++++ SUPPLIED INFORMATION

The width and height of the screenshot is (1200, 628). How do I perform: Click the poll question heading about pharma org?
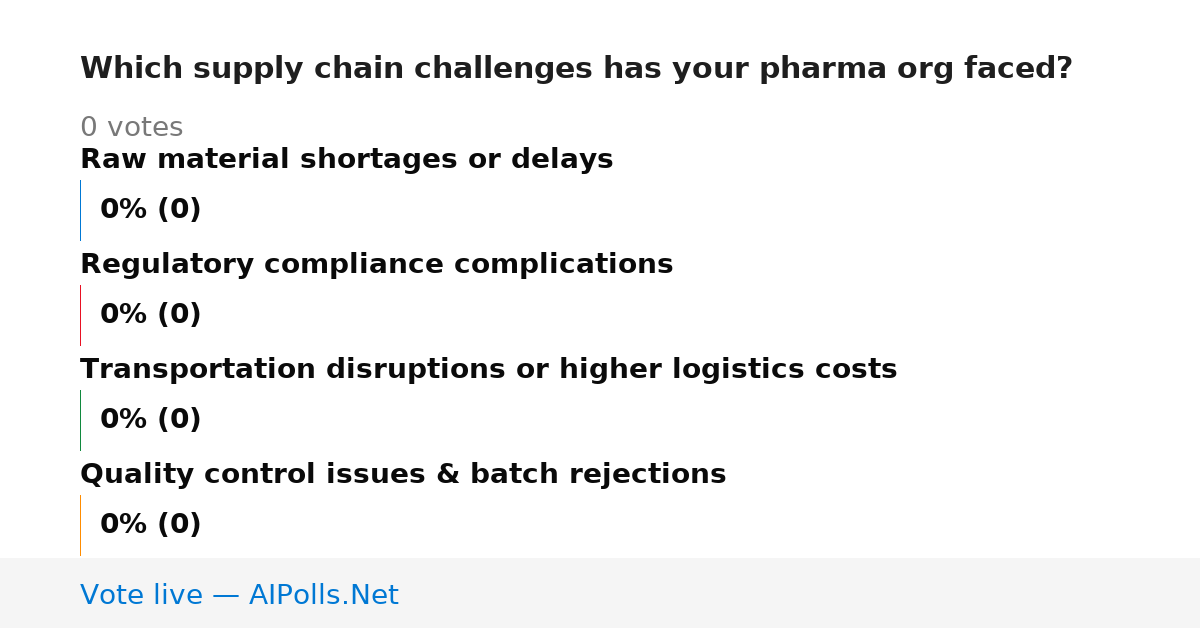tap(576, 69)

++++++++
++++ SUPPLIED INFORMATION

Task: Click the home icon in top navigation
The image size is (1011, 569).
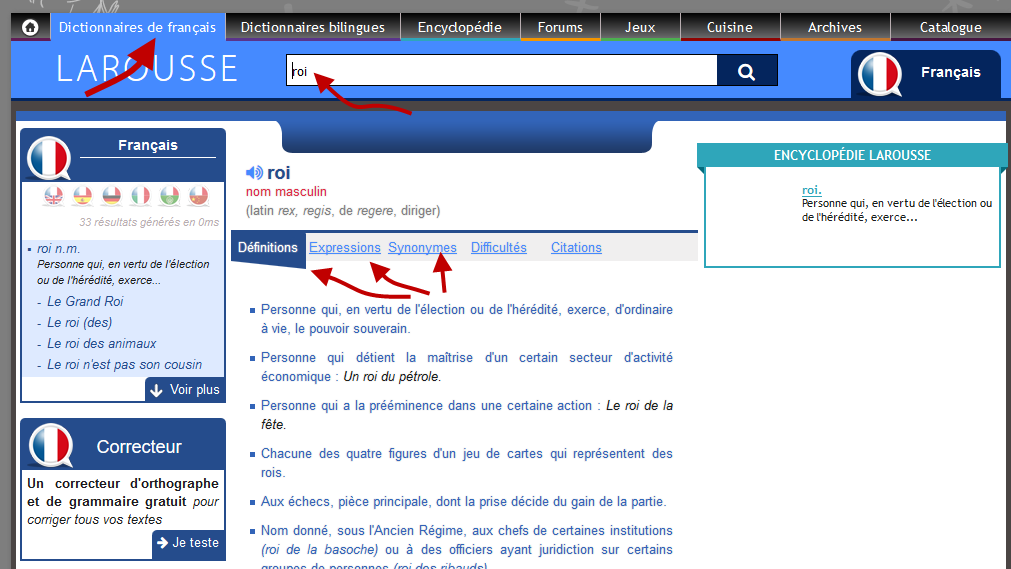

++++++++
++++ SUPPLIED INFORMATION

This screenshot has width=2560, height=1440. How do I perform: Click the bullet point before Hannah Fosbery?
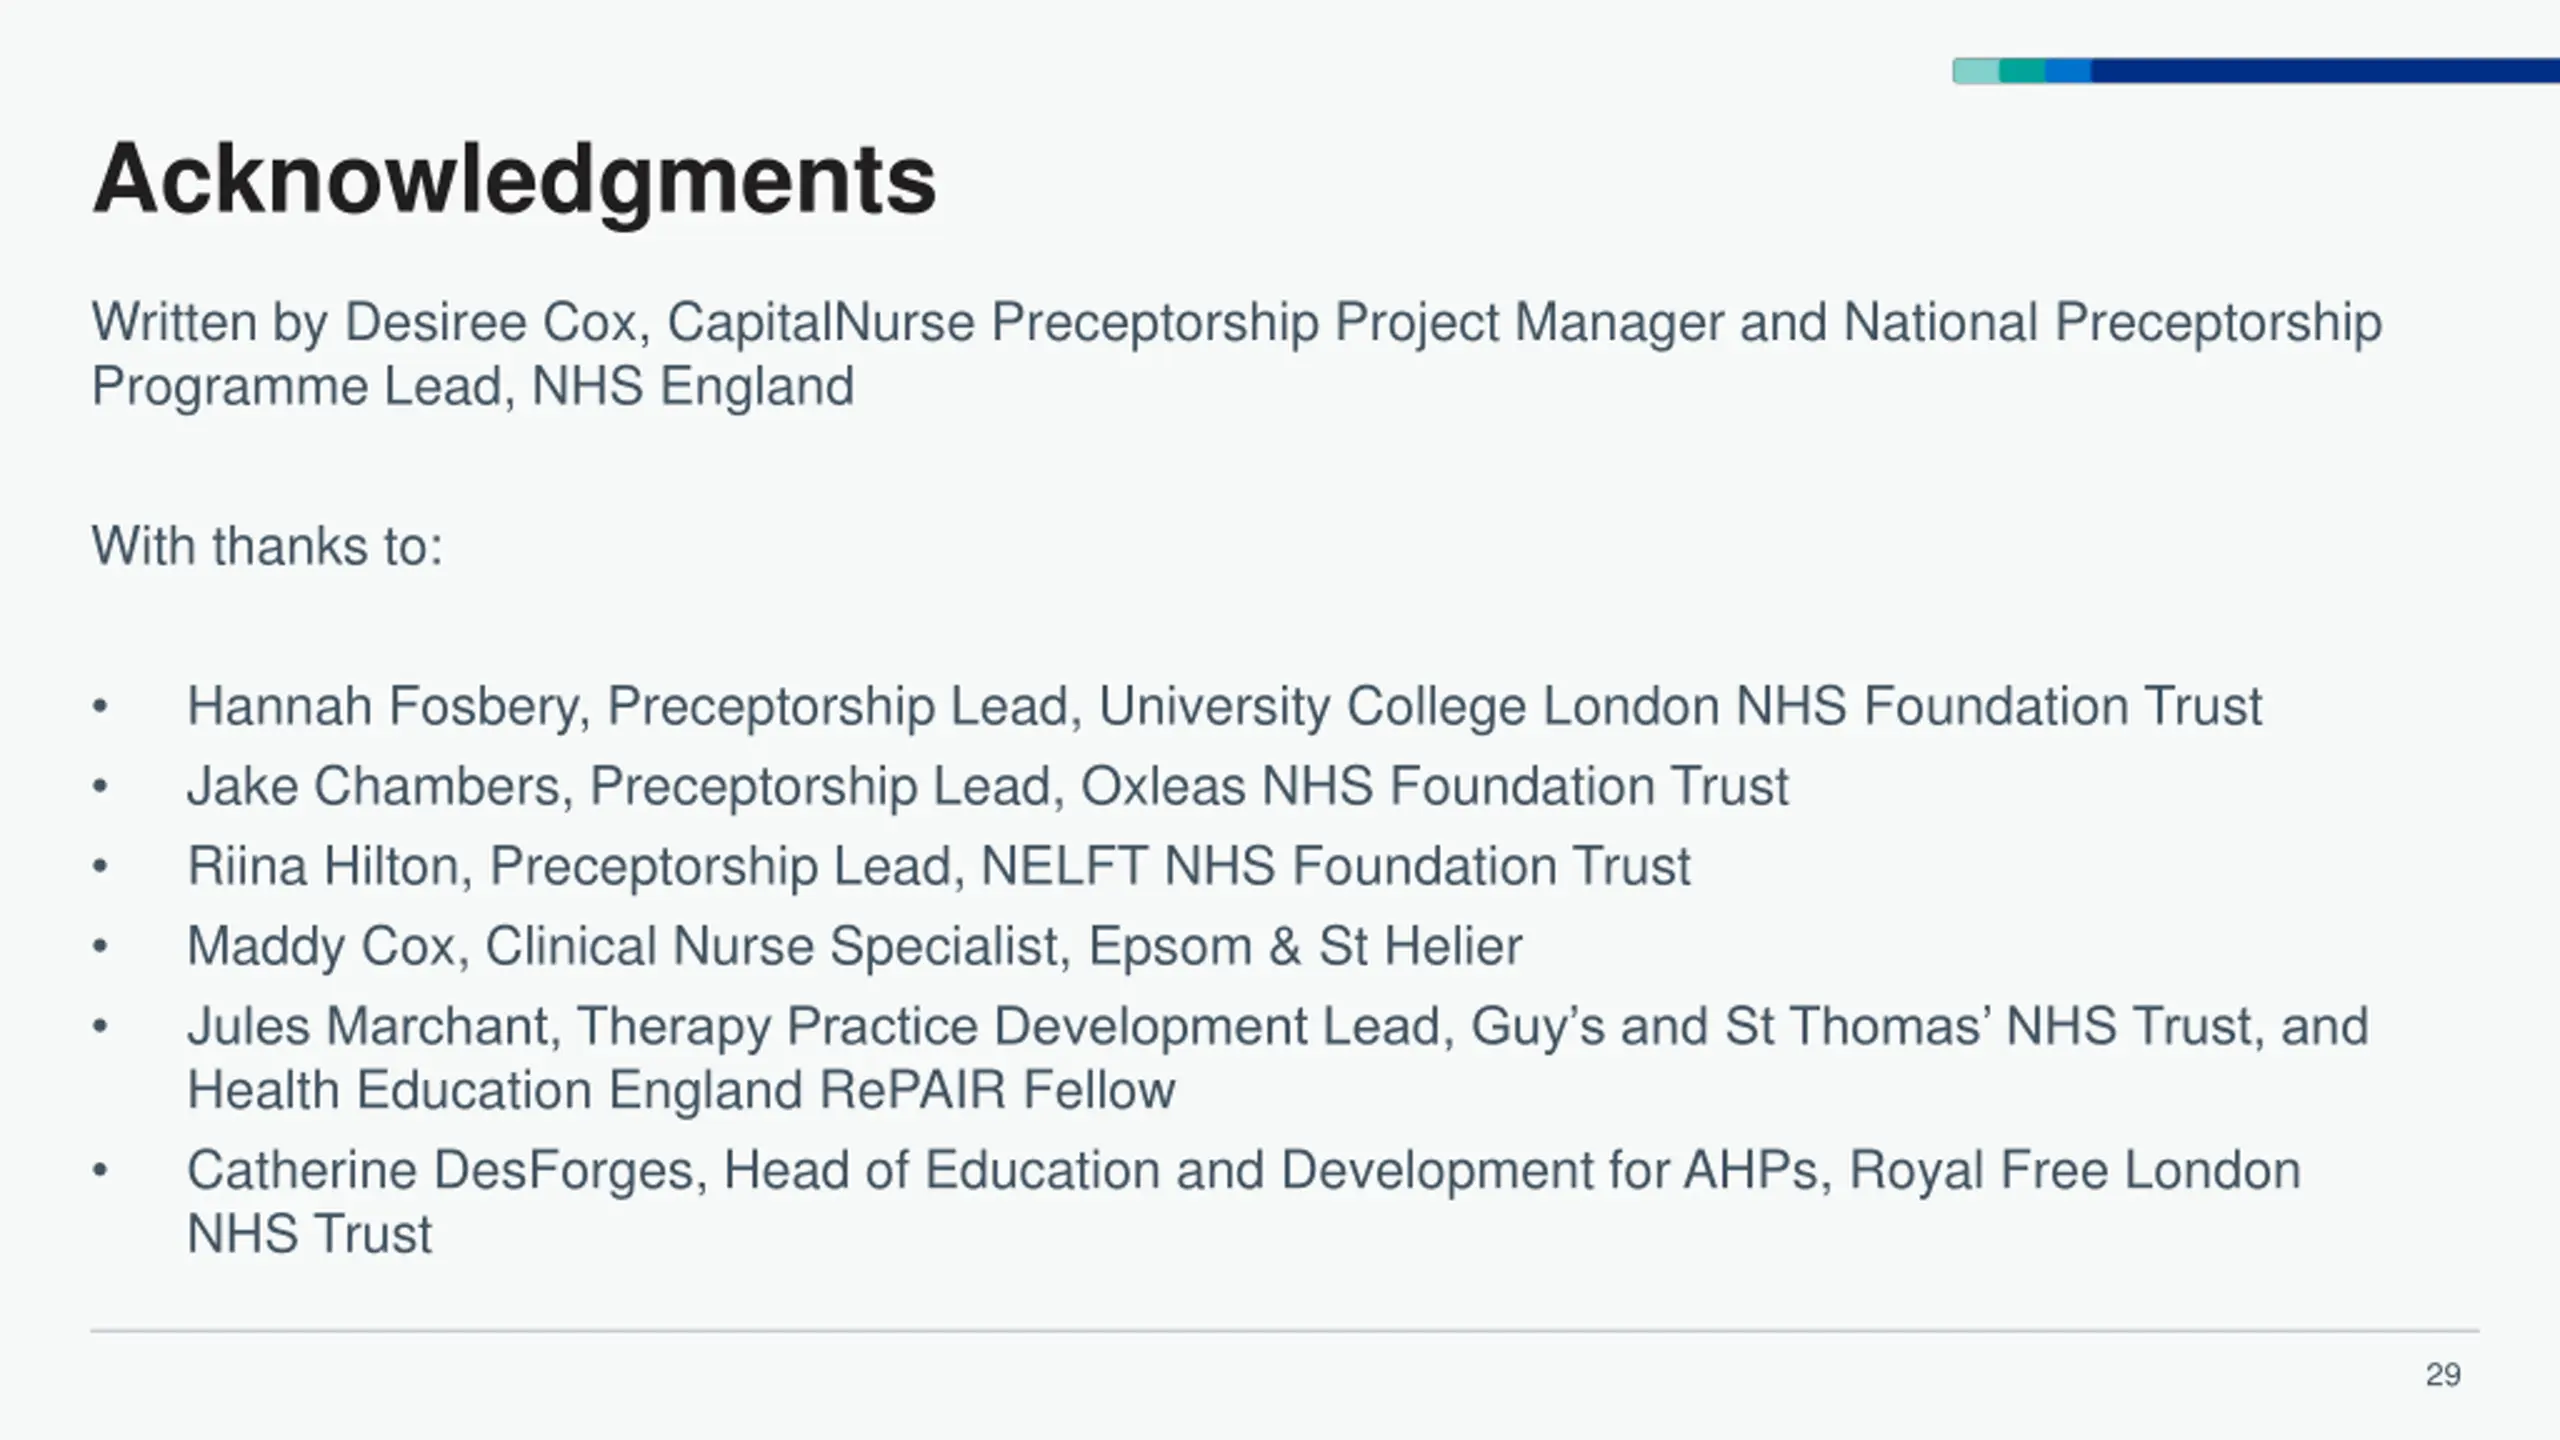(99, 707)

++++++++

▸ ACTIVITY: Return word for word the lines above from the line with "Task: Click the home icon in top navigation" to the line with "The image size is (1011, 569).", including both and leaving out all others.

▸ RESPONSE TO THE EXERCISE:
Task: Click the home icon in top navigation
The image size is (1011, 569).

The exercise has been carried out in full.